▶ Source:
= = = = =

The Field of Origami-Constructible Numbers

The field of origami-constructible numbers is the field of all numbers that can be constructed on a sheet of paper by the intersection of two lines (or creases) caused by folding the paper given, that the paper has the two points 0 and 1 marked on it, where the paper represents the complex plane with the real axis going through the marked points and imaginary axis being perpendicular to it and passing through point 0. This seemingly elementary origami can be used to demonstrate all Euclidean constructions (these are defined as being straight-edge and compass constructions that are permissible by Euclid's 5 axioms) as well as some constructions that can't be achieved using a straight-edge and compass alone such as trisecting an arbitrary angle, constructing ${\sqrt[{3}]{2}}$ and constructing regular Heptagons and nonagons.

Euclidean Constructions

Constructions comes from a need to demonstrate and therefore create certain objects for our proofs. In times of Plato, geometric constructions were restricted to the use of only a straight-edge and compass and no markings could be placed on the straight-edge to be used to make measurements^[1]. Because of how critical and prominent these geometric constructions were in Euclid’s Elements, these constructions are sometimes known as Euclidean constructions. Such constructions lay at the heart of the three classical geometric problems: (1) squaring the circle, (2) doubling the cube, and (3) trisecting an arbitrary angle.^[1] It took until the eighteenth and nineteenth century for the problems to be proved to be impossible.

= = = = =

[Records for locating displayed items]
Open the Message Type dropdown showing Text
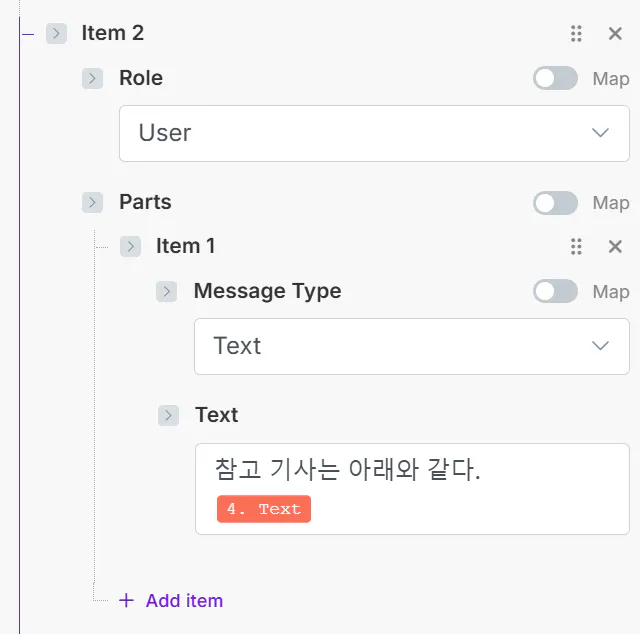 point(411,346)
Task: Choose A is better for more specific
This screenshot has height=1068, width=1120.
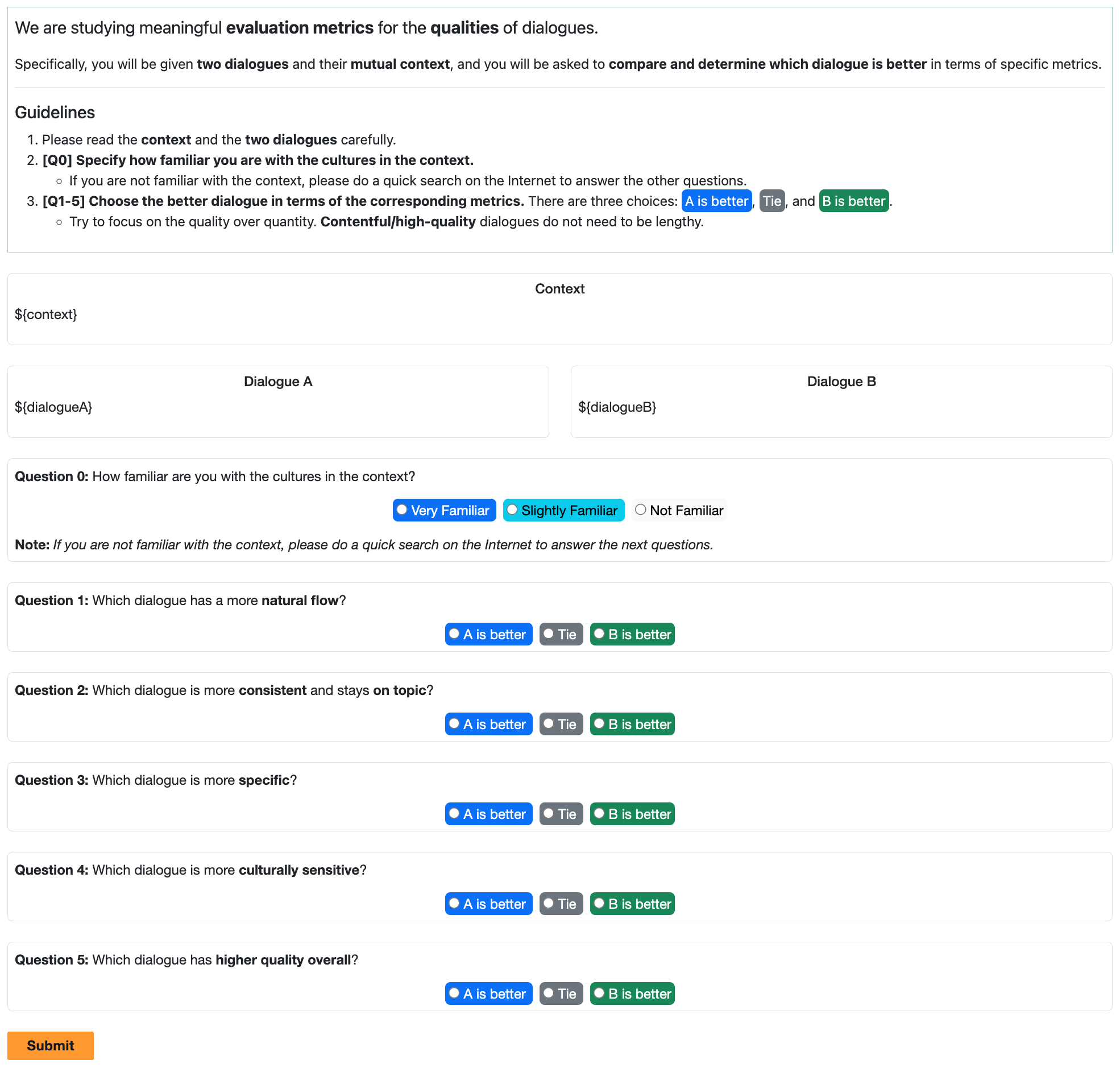Action: (454, 814)
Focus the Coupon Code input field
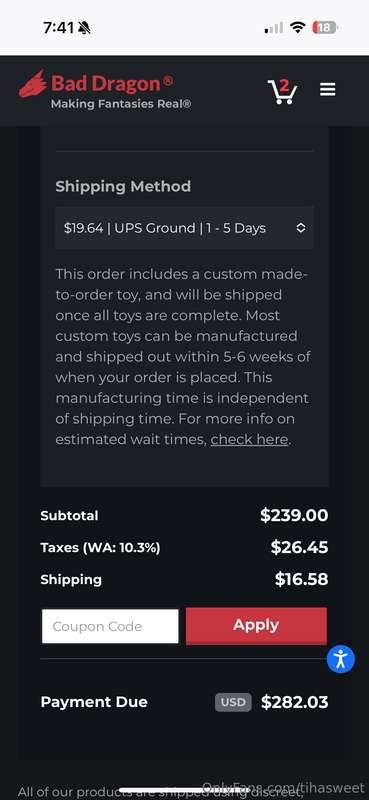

= = = = =

▶ Problem to work on: According to the article on origami-constructible numbers, when were the three classical geometric problems proved to be impossible?

▶ Written response: In the eighteenth and nineteenth century.